What this task involves :: Establish how many lines in the records below include the word "computer"; respond with that number only.

———

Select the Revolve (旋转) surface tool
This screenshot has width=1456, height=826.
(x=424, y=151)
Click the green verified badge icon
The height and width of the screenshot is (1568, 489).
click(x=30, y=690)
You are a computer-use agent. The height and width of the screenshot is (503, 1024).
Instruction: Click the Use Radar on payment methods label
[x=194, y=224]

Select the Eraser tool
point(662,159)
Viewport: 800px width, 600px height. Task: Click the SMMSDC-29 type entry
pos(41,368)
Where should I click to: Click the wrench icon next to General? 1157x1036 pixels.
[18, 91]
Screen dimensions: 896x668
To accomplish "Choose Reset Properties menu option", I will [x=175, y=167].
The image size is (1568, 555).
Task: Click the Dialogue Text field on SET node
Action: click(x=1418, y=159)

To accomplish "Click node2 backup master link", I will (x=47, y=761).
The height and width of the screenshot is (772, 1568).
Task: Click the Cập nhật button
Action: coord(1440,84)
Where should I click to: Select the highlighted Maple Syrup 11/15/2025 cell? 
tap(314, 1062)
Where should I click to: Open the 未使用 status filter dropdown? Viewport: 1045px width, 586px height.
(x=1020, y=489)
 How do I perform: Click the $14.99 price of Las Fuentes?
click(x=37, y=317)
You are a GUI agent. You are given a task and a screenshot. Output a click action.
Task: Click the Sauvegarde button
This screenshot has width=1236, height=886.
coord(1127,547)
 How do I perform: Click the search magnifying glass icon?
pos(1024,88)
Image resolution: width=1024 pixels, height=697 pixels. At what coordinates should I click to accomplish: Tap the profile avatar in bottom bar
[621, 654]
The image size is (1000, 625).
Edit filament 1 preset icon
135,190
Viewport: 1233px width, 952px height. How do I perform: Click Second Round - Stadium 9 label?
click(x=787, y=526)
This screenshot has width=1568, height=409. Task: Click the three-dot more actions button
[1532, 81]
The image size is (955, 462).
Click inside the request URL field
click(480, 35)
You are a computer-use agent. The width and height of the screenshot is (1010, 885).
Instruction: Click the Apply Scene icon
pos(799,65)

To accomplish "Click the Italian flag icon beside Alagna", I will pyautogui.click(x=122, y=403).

———

Your solution :: 2